By the early 1980s, Basquiat had a best friend in the art world, who was none other than the famous Pop artist Andy Warhol. He and Warhol collaborated on a series of works from 1984 to 1986, such as Ten Punching Bags (Last Supper) (1985-86). In 1985, a New York Times Magazine feature article declared Basquiat as the hot young American artist of the 1980s. This relationship became the subject of friction between Basquiat and many of his downtown contemporaries, as it appeared to mark Jean-Michel by his street art contemporaries as someone selling out to the commercial aspects of the art industry.
Warhol was also heavily criticized for potentially exploiting the talents of a young and fashionable artist of color to boost his own credentials. These collaborations were not super well received by either audiences or critics, and are now often viewed as lesser works of both artists.
Perhaps because of the dizzying heights of his new-found fame, the circles of friends he was with, and commercial pressure on his work, Basquiat was by this point of his life becoming increasingly addicted to both heroin and cocaine. Several friends linked this dependency to the stress of maintaining his career and the pressures of being a person of color in a predominantly white art world. Basquiat sadly died of a heroin overdose in his apartment in 1988 at the age of 27.

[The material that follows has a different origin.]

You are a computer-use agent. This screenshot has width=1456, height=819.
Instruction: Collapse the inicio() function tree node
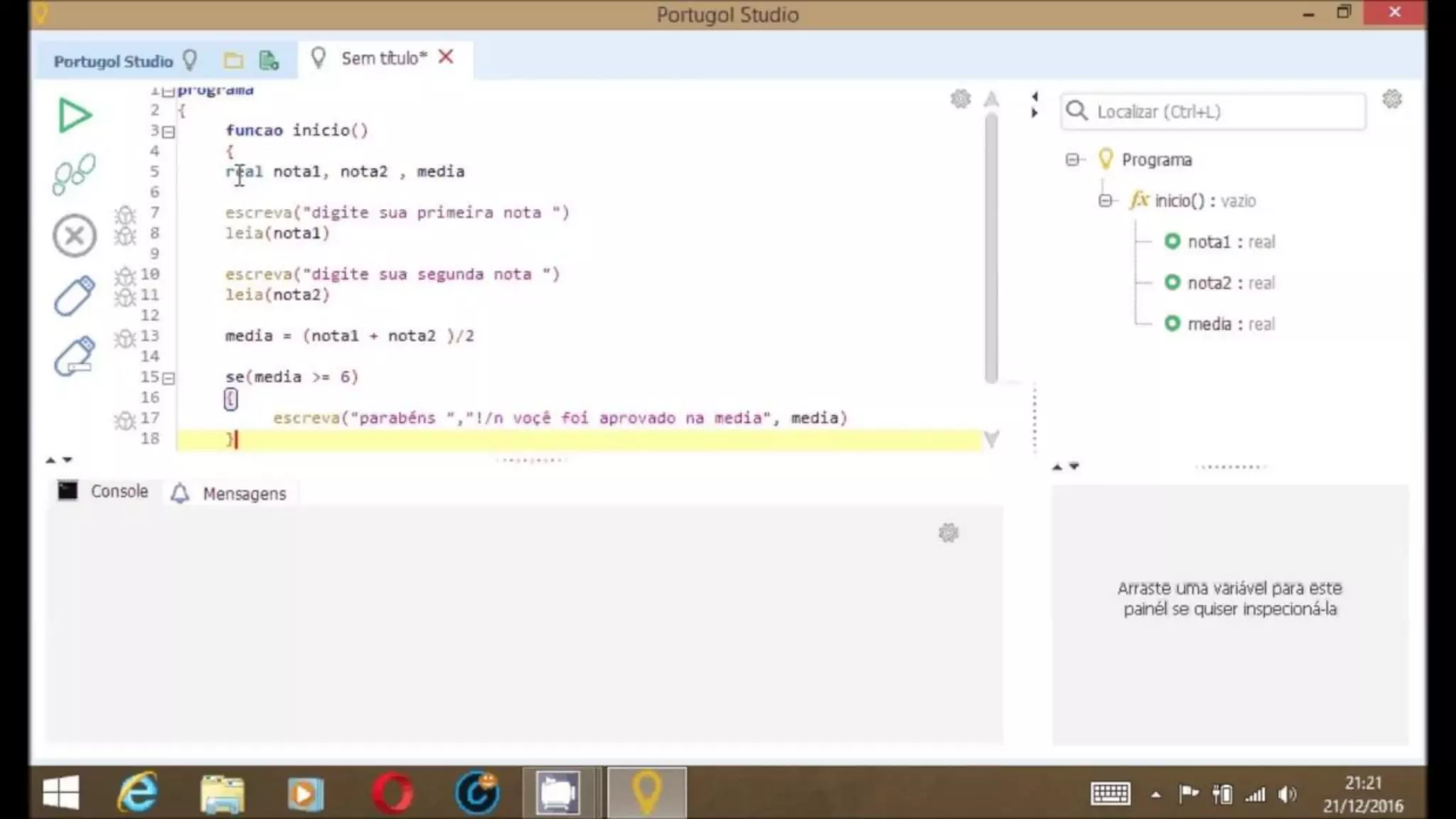[1105, 201]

The Legacy of Jean-Michel Basquiat
Even with such a short life, Jean-Michel Basquiat came to play an important and historic role in the rise of the downtown cultural scene in New York and Neo-Expressionism more broadly. Unfortunately, he was a product of the celebrity and commerce-obsessed culture of the 1980s. Basquiat and his work continue to serve for many observers as a metaphor for the dangers of artistic and social excess. Like the comic book superheroes that formed his early influence, Basquiat rocketed to fame and riches, and then, just as quickly, fell back down to Earth, the victim of drug abuse and eventual overdose. Basquiat’ art has come to stand in for that particular period of countercultural New York art. However, nowadays, there have been a number of commercial licenses granted for the reproduction of several of his visual motifs. Recently this has included a range of graphic print shirts at Uniqlo, along with brands like Coach and Tiffany’s featuring his works or motifs in their ads and products.
The rise in Basquiat’s profile since his death has also pushed new artists to make work inspired by or even in direct reference to his work. This includes painters, graffiti and installation artists, but also musicians, poets and filmmakers. His influence can be seen across the art scene, and his raw style and creativity continues to turn the minds of artists and art lovers alike. Although his was a cautionary tale, his impact cannot be understated and his legacy, so it seems, will continue to inspire people for more years to come.